Leveraging Explicit Reasoning for Inference Integration in Commonsense-Augmented Dialogue Models
Sarah E. Finch, Jinho D. Choi
TL;DR
This paper investigates whether making commonsense reasoning explicit in dialogue models improves response quality. It introduces ConvoSense-E, a generate–select–respond pipeline that explicitly generates, selects, and integrates commonsense inferences, and contrasts it with ConvoSense-I (implicit reasoning) and baselines GPT and Doctor. Across human evaluations on Reflect dialogues, explicit reasoning yields clearer gains in engagingness, specificity, and overall quality, with naturalness remaining similar.
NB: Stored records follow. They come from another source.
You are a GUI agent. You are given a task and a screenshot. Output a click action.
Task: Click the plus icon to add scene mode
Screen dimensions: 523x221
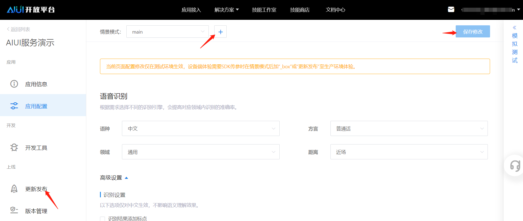[220, 32]

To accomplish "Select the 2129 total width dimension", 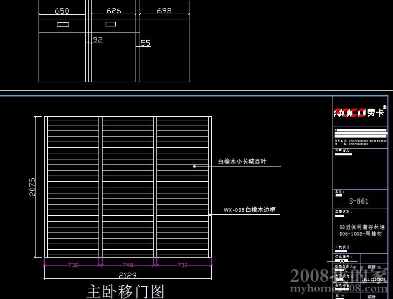I will (127, 275).
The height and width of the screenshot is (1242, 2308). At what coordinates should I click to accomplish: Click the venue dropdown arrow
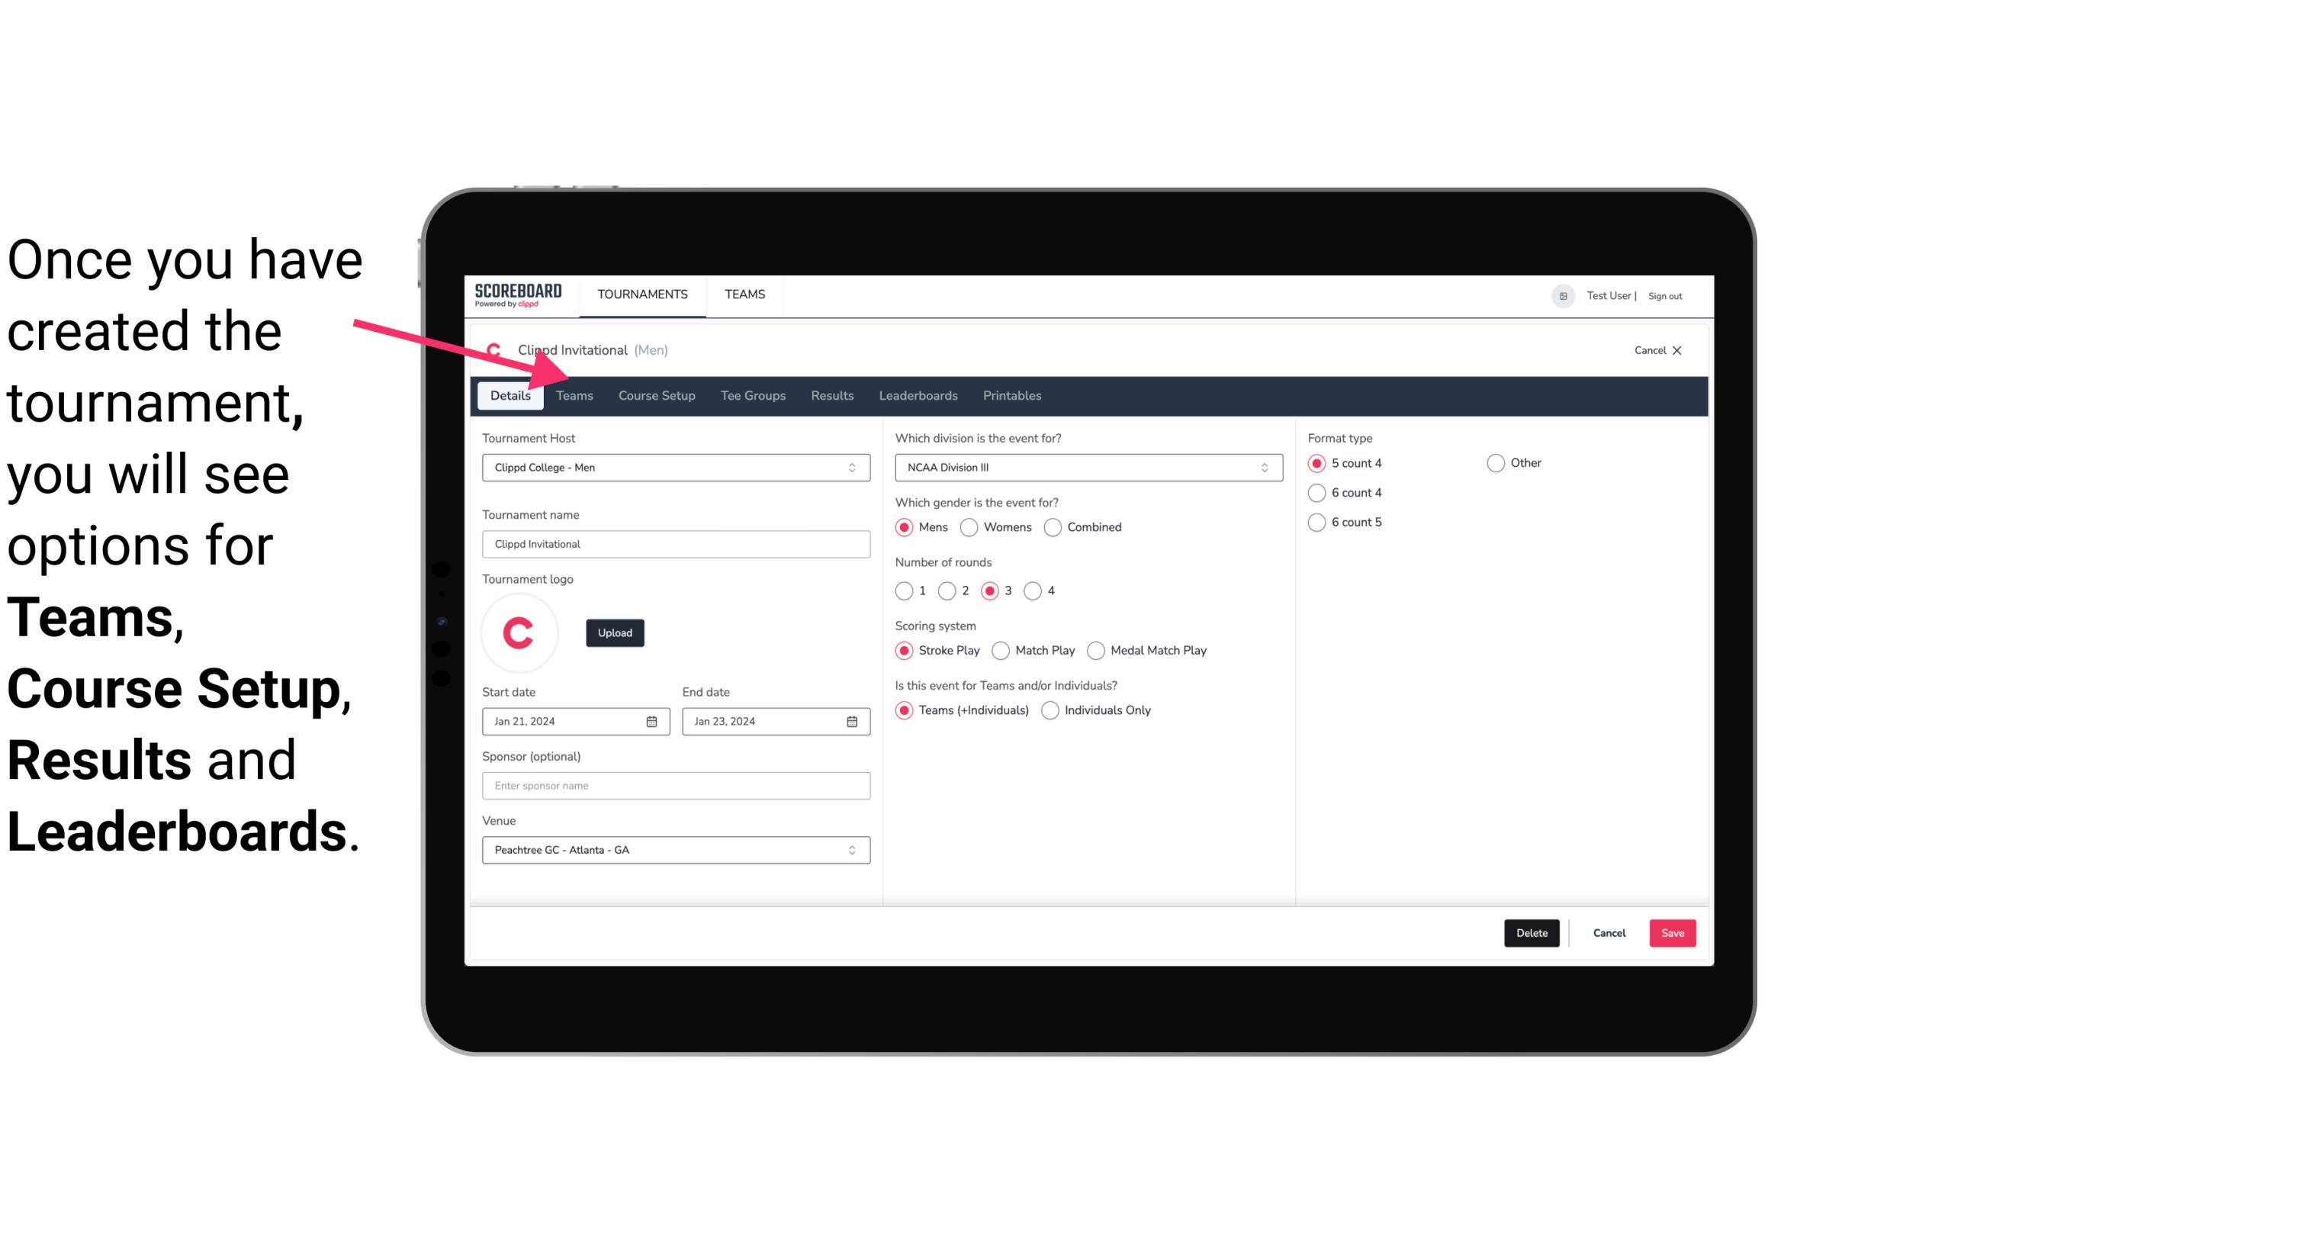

The work demonstrates the value of modular, explicit reasoning over commonsense for open-domain dialogue and provides insights into which commonsense types most benefit response generation, marking a new state-of-the-art in commonsense-augmented dialogue modeling.
Abstract
Open-domain dialogue systems need to grasp social commonsense to understand and respond effectively to human users. Commonsense-augmented dialogue models have been proposed that aim to infer commonsense knowledge from dialogue contexts in order to improve response quality. However, existing approaches to commonsense-augmented dialogue rely on implicit reasoning to integrate commonsense inferences during response generation. In this study, we explore the impact of explicit reasoning against implicit reasoning over commonsense for dialogue response generation. Our findings demonstrate that separating commonsense reasoning into explicit steps for generating, selecting, and integrating commonsense into responses leads to better dialogue interactions, improving naturalness, engagement, specificity, and overall quality. Subsequent analyses of these findings unveil insights into the effectiveness of various types of commonsense in generating responses and the particular response traits enhanced through explicit reasoning for commonsense integration. Our work advances research in open-domain dialogue by achieving a new state-of-the-art in commonsense-augmented response generation.